Extra Benefits Available
We measured whether Medicare Advantage companies offered the following eight plan benefits: vision, dental, hearing, transportation, fitness, worldwide emergency care, nurse helpline, and telehealth. We awarded 1 point for each benefit, up to 8. These additional services can enhance the health care experience for consumers and add value to their medical coverage.
Availability
State Availability
This measure indicates how widely a plan is available across the U.S. Wider availability ensures greater access and flexibility for consumers, especially if they move or travel frequently. We scored this on a continuous scale from 0 to 1, with UnitedHealthcare, Aetna, and Human receiving the highest score of 1 (available in 49 states), and Molina receiving a score of 0 (available in 2 states).
Network Size
This measure refers to the number of health care providers, such as doctors, hospitals, and pharmacies, that are included in the health plan’s network. A larger network typically offers more choices for patients. For each company, we collected data on the size of the provider network. This was scored on a continuous scale: The company with the largest network received a score of 1, while the company with the smallest network received a score of 0.
Financial Strength
We looked at AM Best ratings for each company to determine its financial strength.
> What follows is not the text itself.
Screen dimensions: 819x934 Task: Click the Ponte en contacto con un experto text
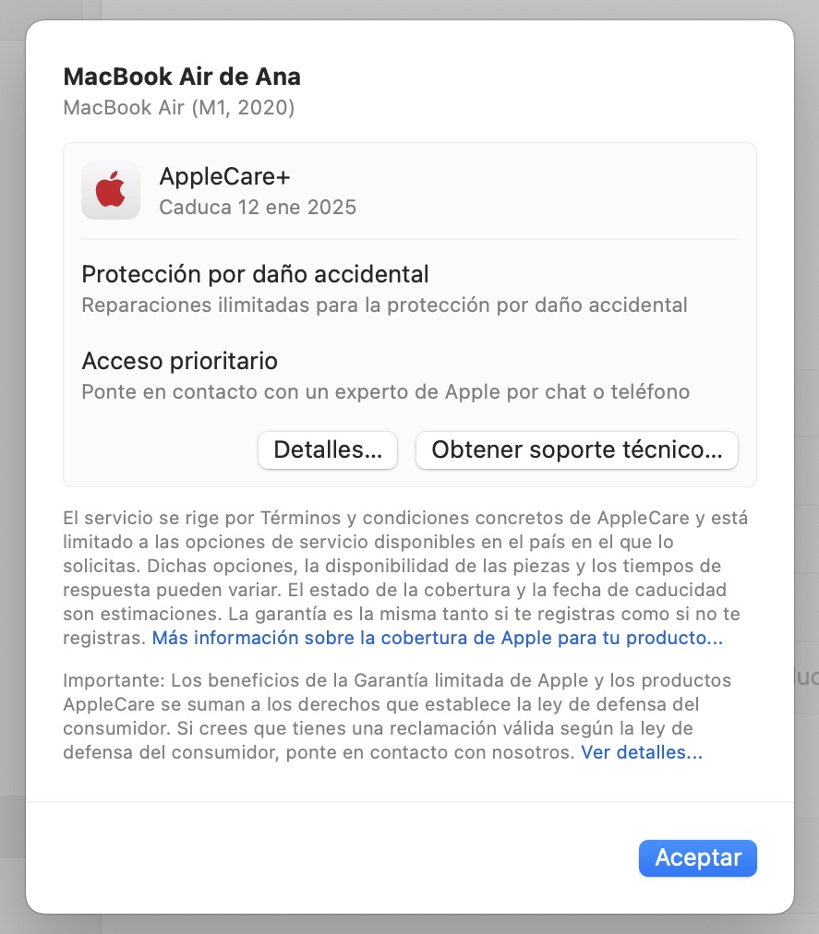pos(386,392)
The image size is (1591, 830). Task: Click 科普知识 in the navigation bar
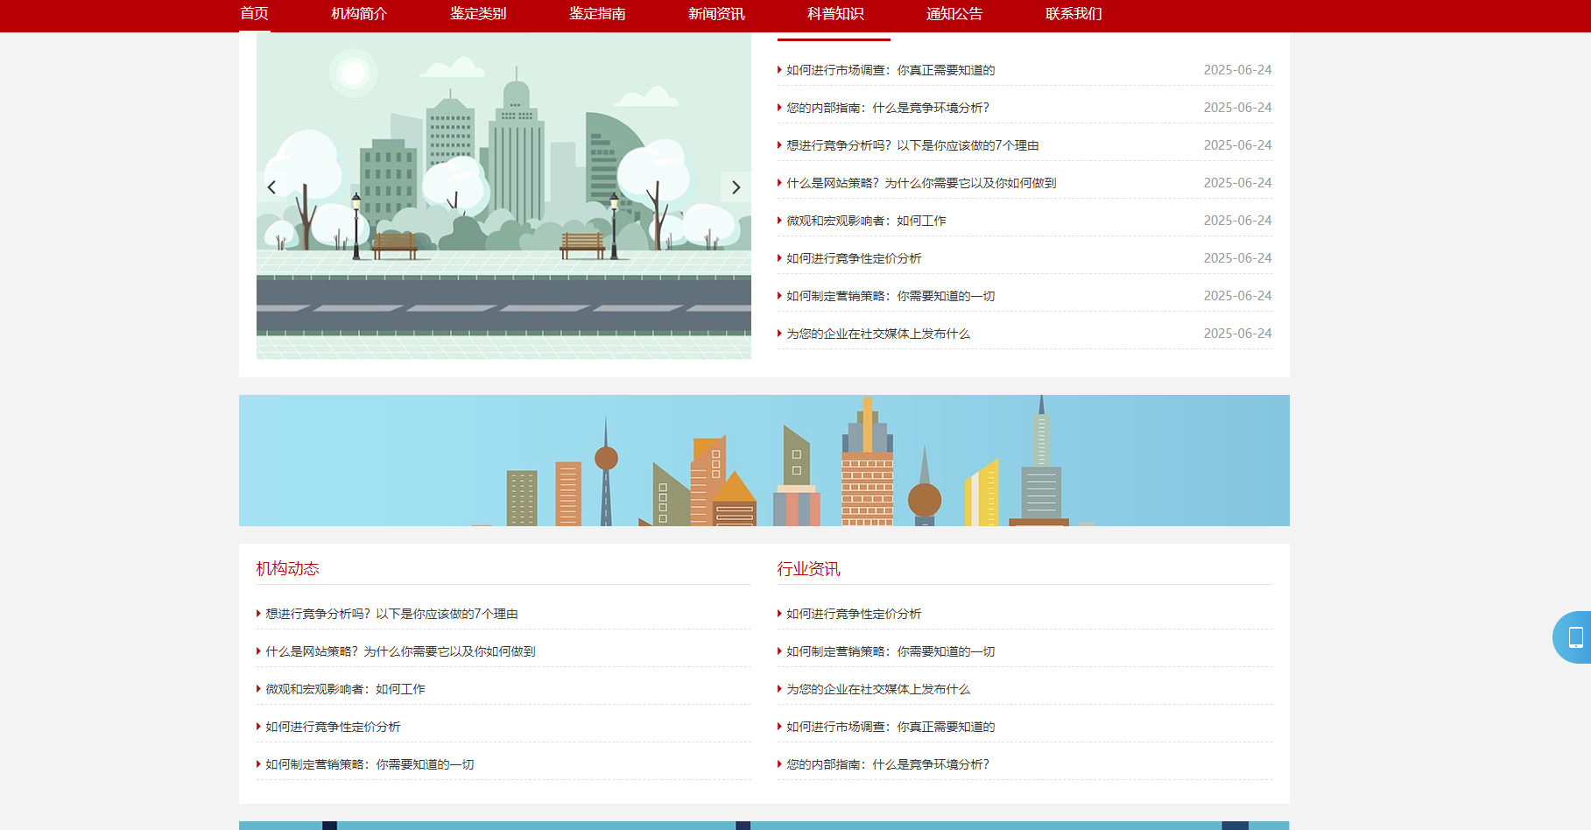pos(835,14)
A high AM Best rating indicates a company is financially secure and capable of meeting its financial obligations, such as paying claims regularly. We only weighted Medigap companies that had at least an A- rating. We used a scaled scoring system for this criterion. There are 13 possible AM best grades, with A++ the highest, and D the lowest. Scores were assigned in fixed increments of 0.0769 as shown below:
- A++ Rating: 1
- A+ Rating: 0.923
- A Rating: 0.846
- A- : 0.769
- B++: 0.692
- B+: 0.615
- B: 0.538
- B-: 0.462
- C++: 0.385
- C+: 0.308
- C: 0.231
- C-: 0.154
- D: 0.077
Articles That Use Our Methodology
We have many articles about the best Medicare insurance companies for specific products or to meet the needs of particular readers. The research conducted and data collected to create this methodology have been used to compile our list of the Best Medicare Advantage Plans. Other articles that list the best Medicare insurance companies for certain products or readers (for example, Best Medicare Supplement (Medigap) Insurance, Best Medicare Supplement Plan G Providers, Best Medicare Supplement Plan F Providers or Best Medicare Part D Plans) rely on information collected as part of the grading process described here. But selections and order of providers are based on additional product-specific criteria plus subjective insights from our editors and industry experts.